### Directions for this task
From the line containing "[Atrapados en las redes] (1039, 295)" through the last line of the records below, output every line exactly, both ends included, except the pictures.

### Data to process
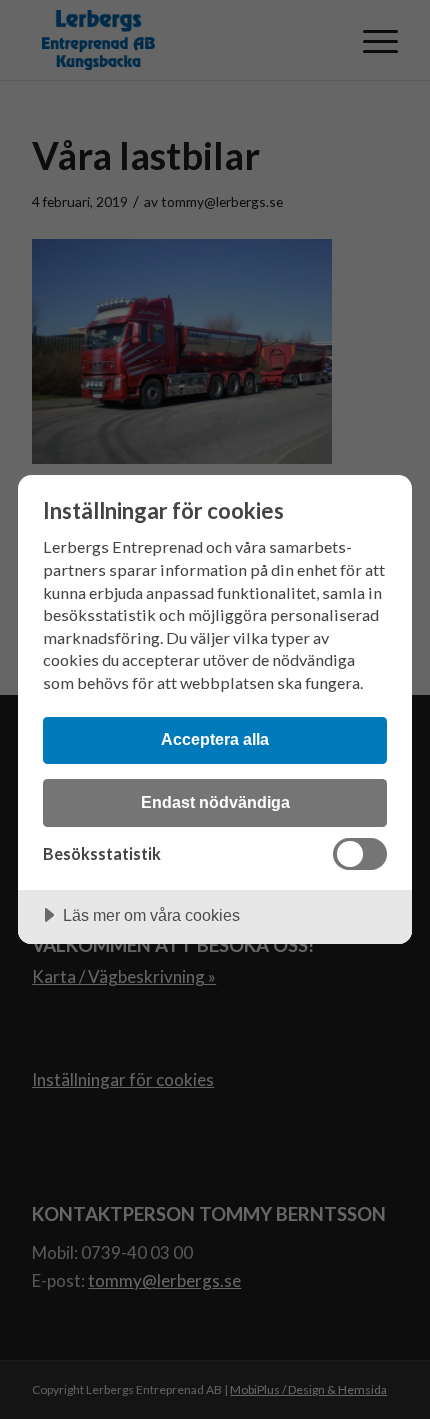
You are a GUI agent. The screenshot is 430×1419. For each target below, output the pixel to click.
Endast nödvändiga (215, 802)
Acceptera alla (215, 739)
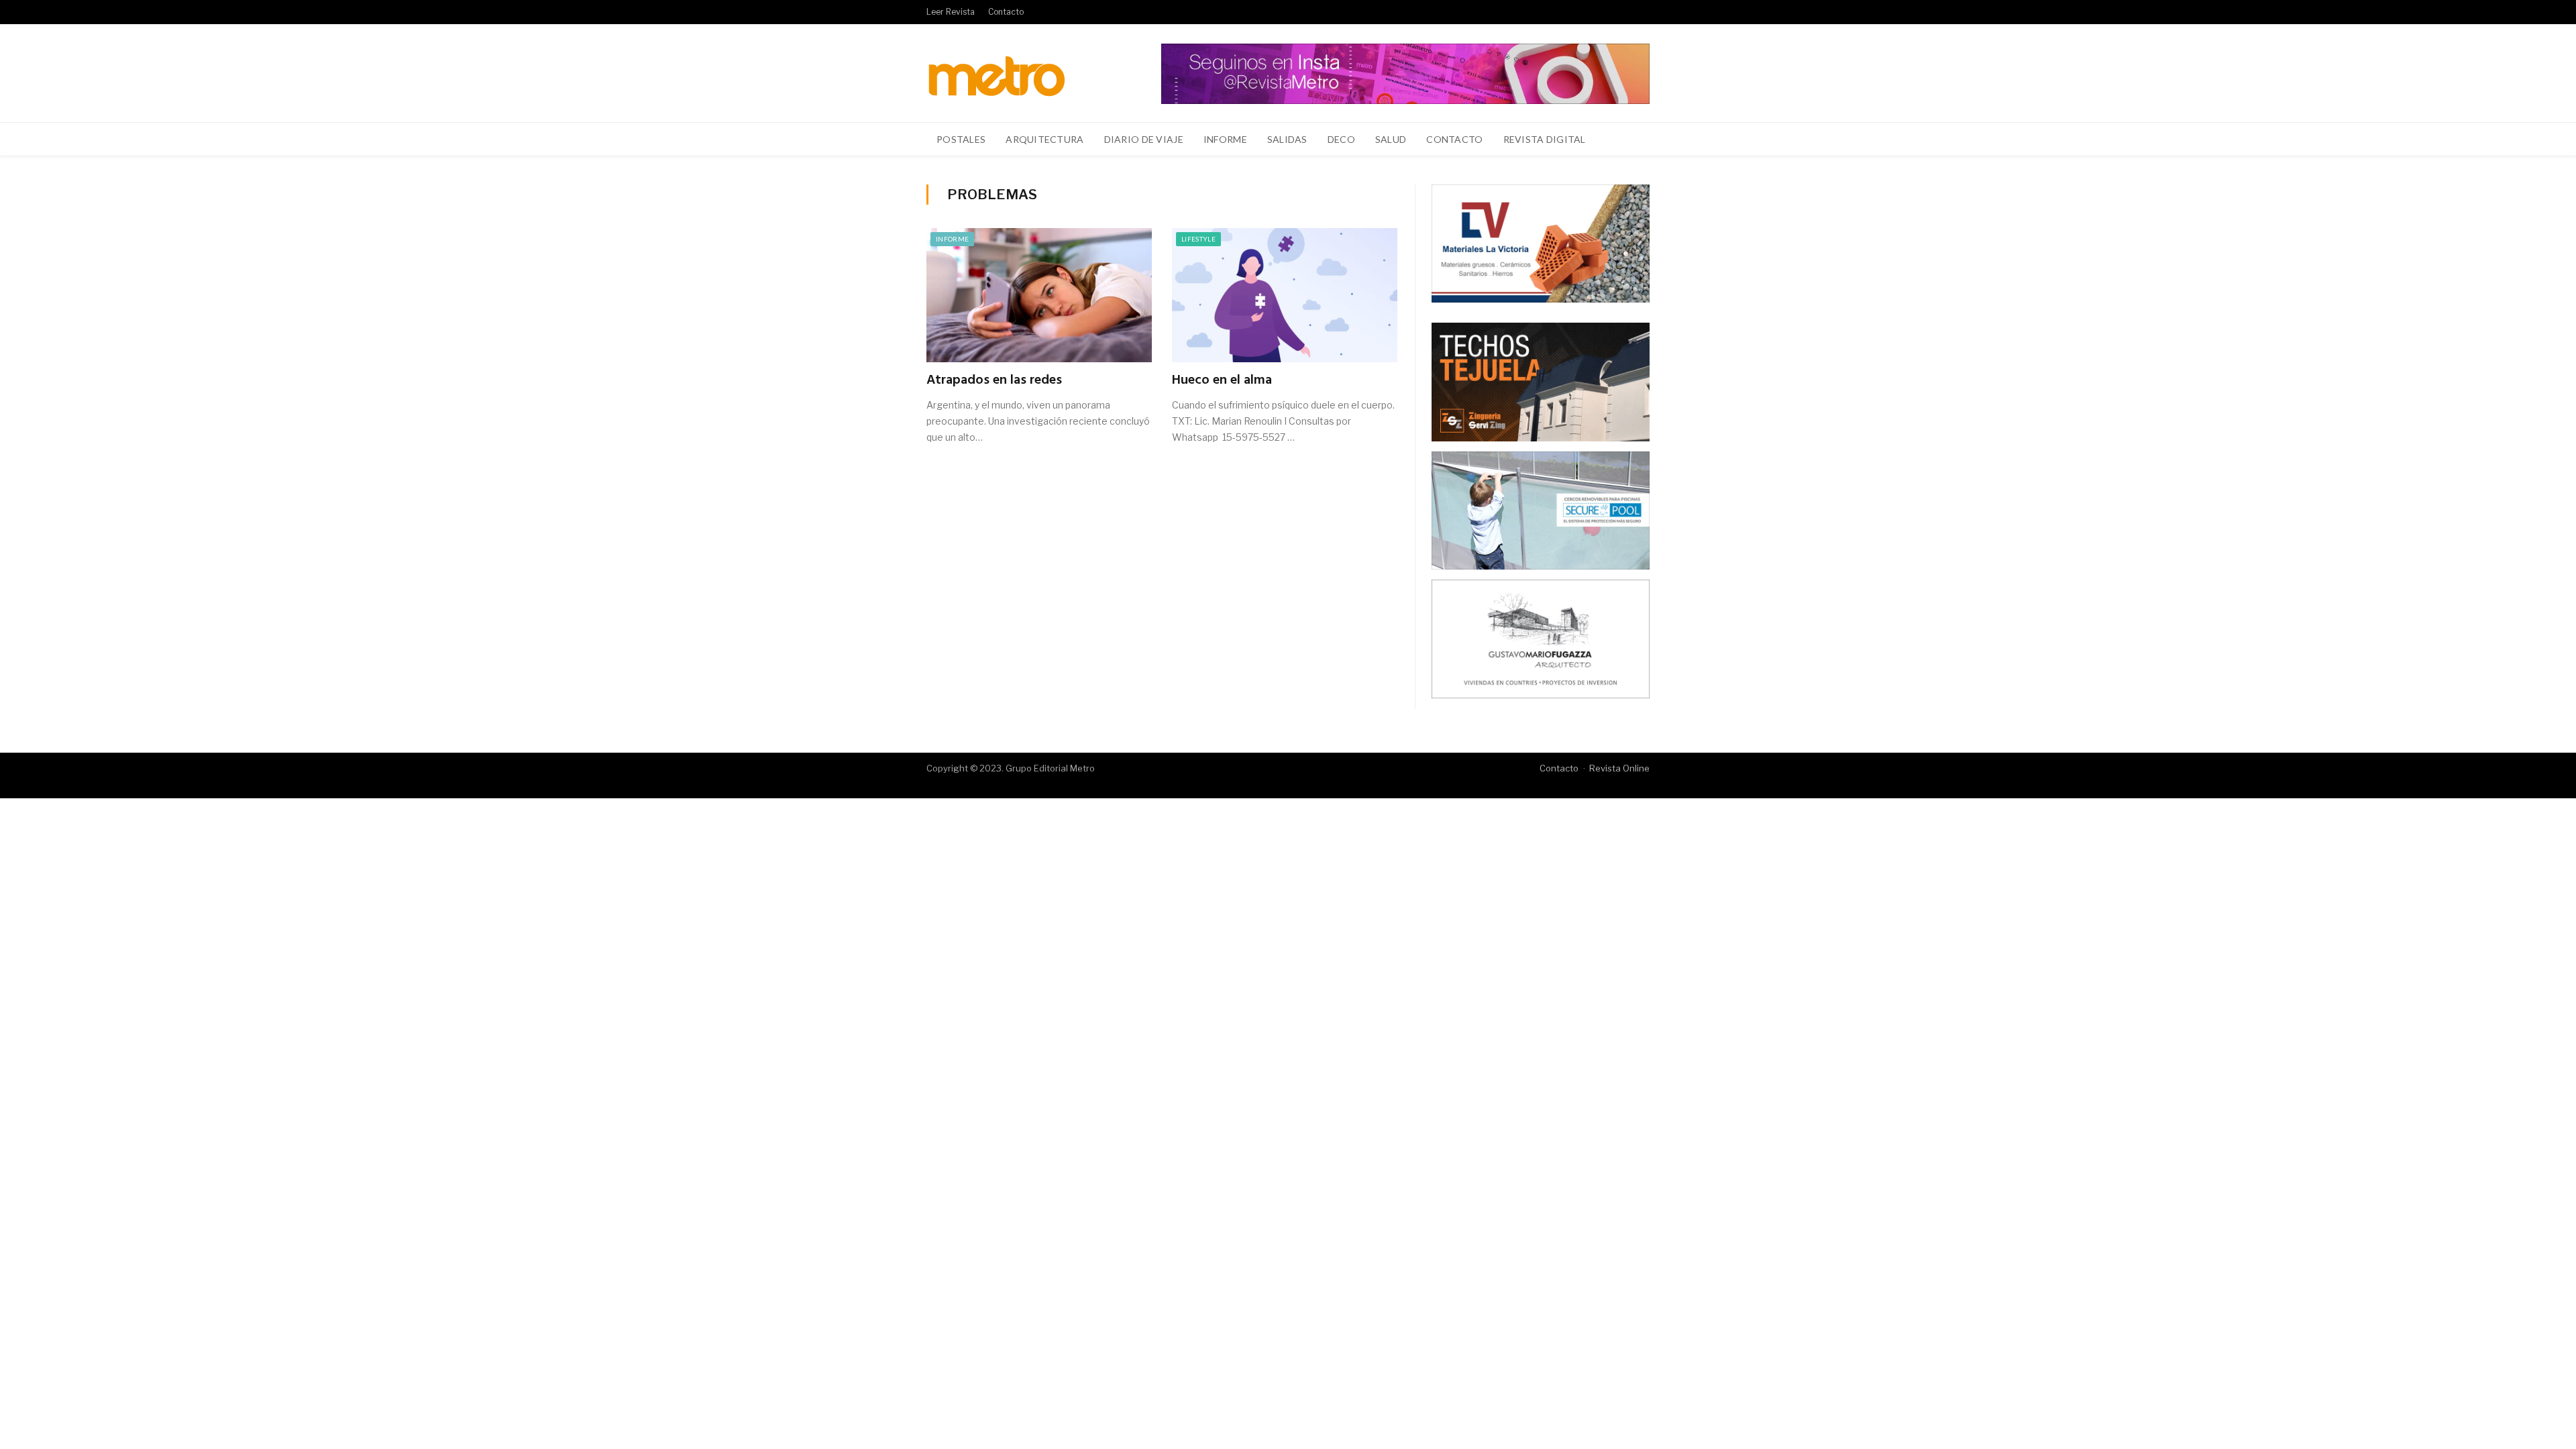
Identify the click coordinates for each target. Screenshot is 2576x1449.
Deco (1341, 139)
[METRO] (996, 73)
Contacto (1006, 12)
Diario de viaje (1143, 139)
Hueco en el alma (1222, 380)
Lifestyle (1198, 239)
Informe (1225, 139)
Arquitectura (1044, 139)
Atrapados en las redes (994, 380)
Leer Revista (950, 12)
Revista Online (1619, 768)
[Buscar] (1632, 139)
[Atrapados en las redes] (1039, 295)
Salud (1390, 139)
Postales (960, 139)
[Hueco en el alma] (1284, 295)
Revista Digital (1544, 139)
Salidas (1287, 139)
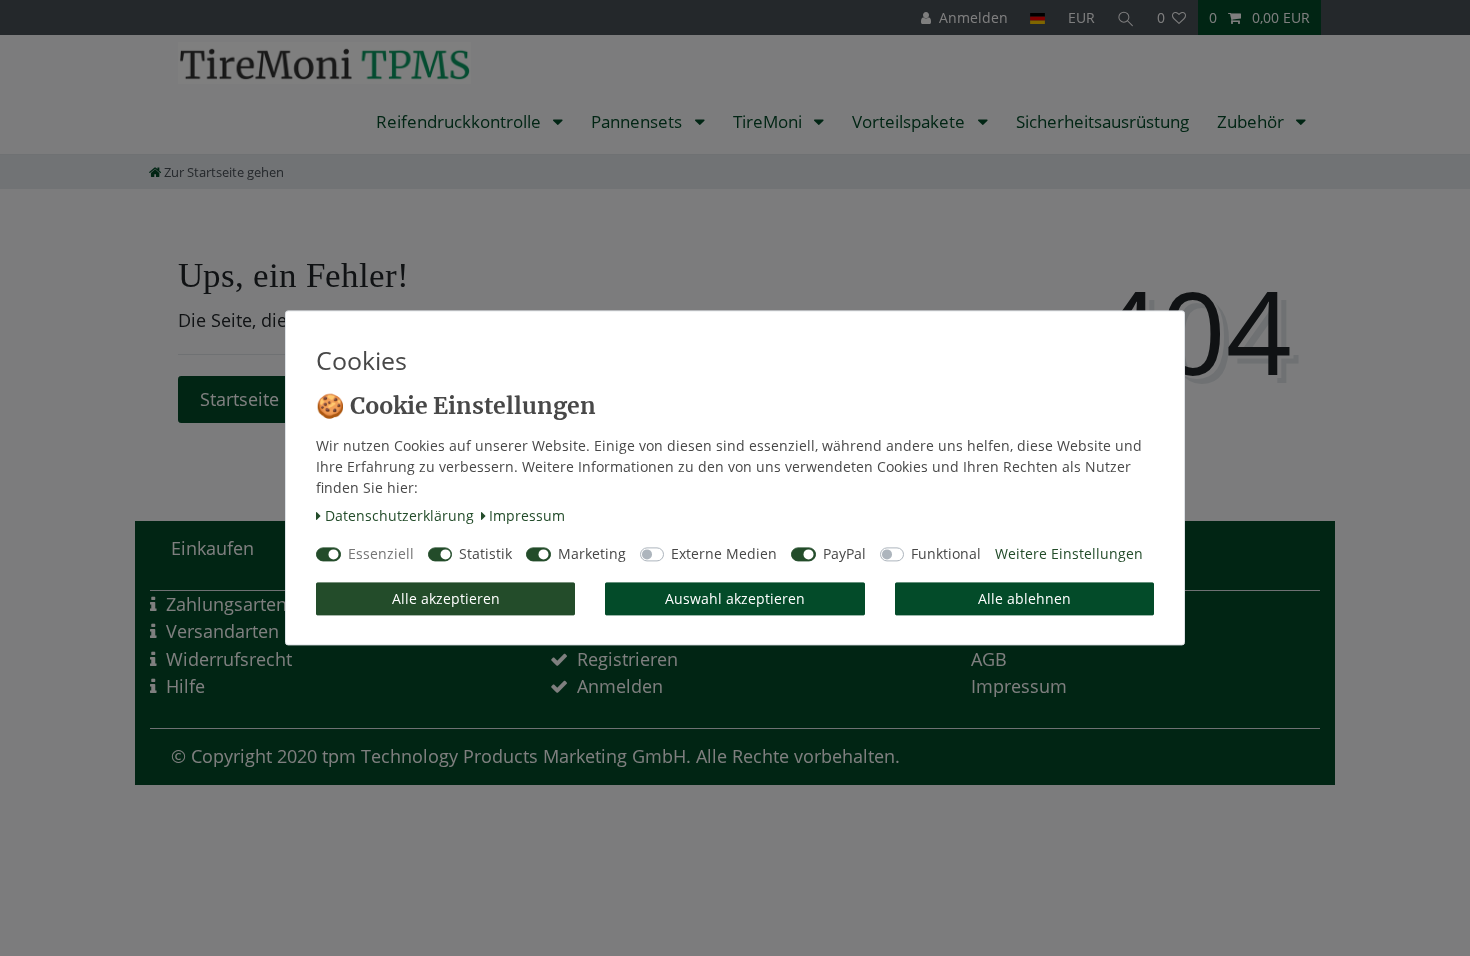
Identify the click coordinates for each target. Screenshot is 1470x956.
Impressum (527, 515)
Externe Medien (724, 554)
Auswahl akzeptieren (735, 598)
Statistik (485, 554)
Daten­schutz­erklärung (399, 515)
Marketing (592, 554)
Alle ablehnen (1024, 598)
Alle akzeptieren (446, 598)
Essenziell (381, 554)
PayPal (844, 554)
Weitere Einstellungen (1069, 554)
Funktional (946, 554)
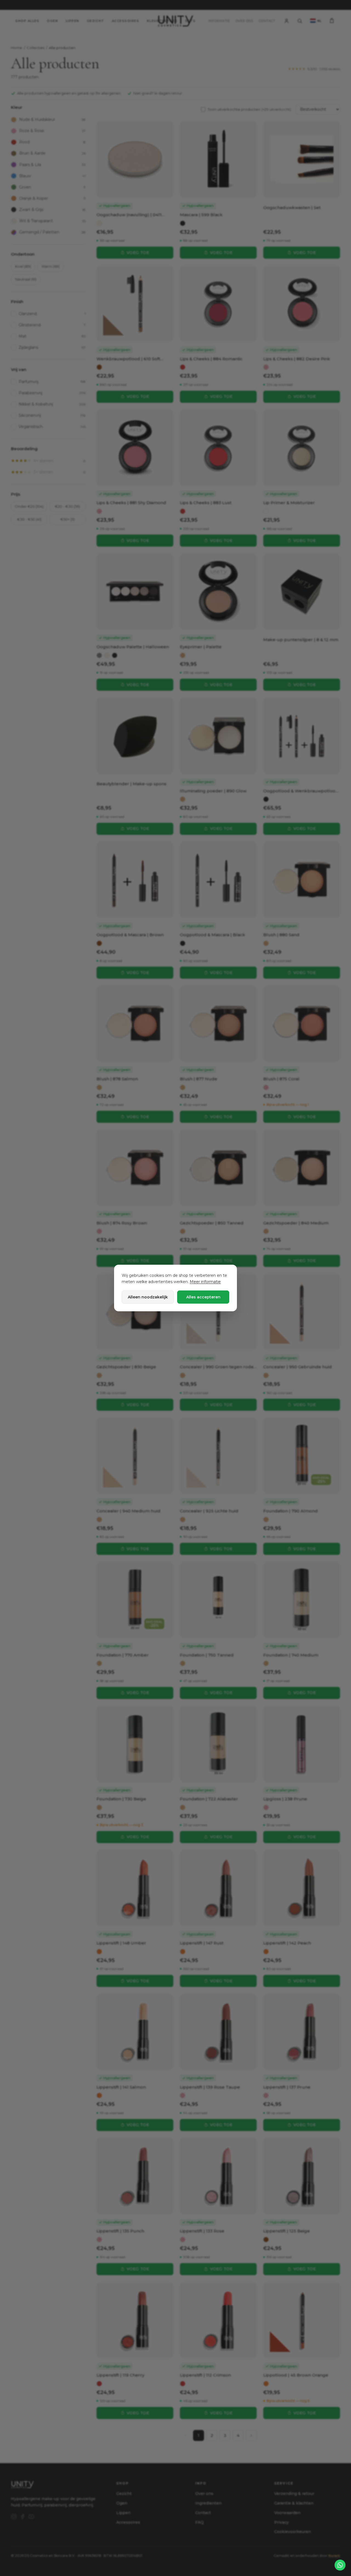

### Solution to this exercise
[Atrapados en las redes] (1039, 295)
Salud (1390, 139)
Postales (960, 139)
[Hueco en el alma] (1284, 295)
Revista Digital (1544, 139)
Salidas (1287, 139)
Identify the click coordinates for each target. Screenshot is 1470x956.
Impressum (527, 515)
Externe Medien (724, 554)
Auswahl akzeptieren (735, 598)
Statistik (485, 554)
Daten­schutz­erklärung (399, 515)
Marketing (592, 554)
Alle ablehnen (1024, 598)
Alle akzeptieren (446, 598)
Essenziell (381, 554)
PayPal (844, 554)
Weitere Einstellungen (1069, 554)
Funktional (946, 554)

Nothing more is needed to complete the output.